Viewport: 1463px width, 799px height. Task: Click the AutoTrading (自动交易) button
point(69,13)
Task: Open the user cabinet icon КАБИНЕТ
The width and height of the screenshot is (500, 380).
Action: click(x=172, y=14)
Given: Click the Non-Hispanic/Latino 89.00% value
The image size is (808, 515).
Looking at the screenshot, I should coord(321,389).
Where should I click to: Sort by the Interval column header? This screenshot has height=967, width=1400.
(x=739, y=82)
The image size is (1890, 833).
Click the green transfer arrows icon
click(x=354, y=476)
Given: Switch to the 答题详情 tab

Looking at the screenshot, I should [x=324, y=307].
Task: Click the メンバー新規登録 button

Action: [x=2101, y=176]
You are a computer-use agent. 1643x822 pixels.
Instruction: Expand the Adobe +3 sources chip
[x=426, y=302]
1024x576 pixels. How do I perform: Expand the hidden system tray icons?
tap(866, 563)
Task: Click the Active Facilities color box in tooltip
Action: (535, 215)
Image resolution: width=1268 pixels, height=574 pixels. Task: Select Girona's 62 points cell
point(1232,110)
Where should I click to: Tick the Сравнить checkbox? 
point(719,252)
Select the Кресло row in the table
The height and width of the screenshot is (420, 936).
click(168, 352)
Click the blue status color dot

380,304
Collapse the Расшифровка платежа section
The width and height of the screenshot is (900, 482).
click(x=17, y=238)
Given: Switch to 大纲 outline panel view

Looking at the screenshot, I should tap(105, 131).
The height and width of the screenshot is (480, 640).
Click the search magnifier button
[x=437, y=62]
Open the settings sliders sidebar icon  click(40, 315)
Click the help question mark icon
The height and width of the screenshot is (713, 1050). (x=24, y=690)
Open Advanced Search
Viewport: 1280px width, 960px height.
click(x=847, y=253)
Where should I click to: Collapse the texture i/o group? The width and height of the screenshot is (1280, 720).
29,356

◆ ◆ ◆ ◆ ◆ ◆ ◆

**About this task:**
Set down all the data exactly as given.

**Reply to the task:**
Viewport: 1463px width, 799px height. Task: Click the AutoTrading (自动交易) button
point(69,13)
Task: Open the user cabinet icon КАБИНЕТ
The width and height of the screenshot is (500, 380).
Action: click(x=172, y=14)
Given: Click the Non-Hispanic/Latino 89.00% value
The image size is (808, 515).
Looking at the screenshot, I should coord(321,389).
Where should I click to: Sort by the Interval column header? This screenshot has height=967, width=1400.
(x=739, y=82)
The image size is (1890, 833).
Click the green transfer arrows icon
click(x=354, y=476)
Given: Switch to the 答题详情 tab

Looking at the screenshot, I should [x=324, y=307].
Task: Click the メンバー新規登録 button

Action: [x=2101, y=176]
You are a computer-use agent. 1643x822 pixels.
Instruction: Expand the Adobe +3 sources chip
[x=426, y=302]
1024x576 pixels. How do I perform: Expand the hidden system tray icons?
tap(866, 563)
Task: Click the Active Facilities color box in tooltip
Action: (535, 215)
Image resolution: width=1268 pixels, height=574 pixels. Task: Select Girona's 62 points cell
point(1232,110)
Where should I click to: Tick the Сравнить checkbox? 
point(719,252)
Select the Кресло row in the table
The height and width of the screenshot is (420, 936).
click(168, 352)
Click the blue status color dot

380,304
Collapse the Расшифровка платежа section
The width and height of the screenshot is (900, 482).
click(x=17, y=238)
Given: Switch to 大纲 outline panel view

Looking at the screenshot, I should tap(105, 131).
The height and width of the screenshot is (480, 640).
Click the search magnifier button
[x=437, y=62]
Open the settings sliders sidebar icon  click(40, 315)
Click the help question mark icon
The height and width of the screenshot is (713, 1050). (x=24, y=690)
Open Advanced Search
Viewport: 1280px width, 960px height.
click(x=847, y=253)
Where should I click to: Collapse the texture i/o group? The width and height of the screenshot is (1280, 720).
29,356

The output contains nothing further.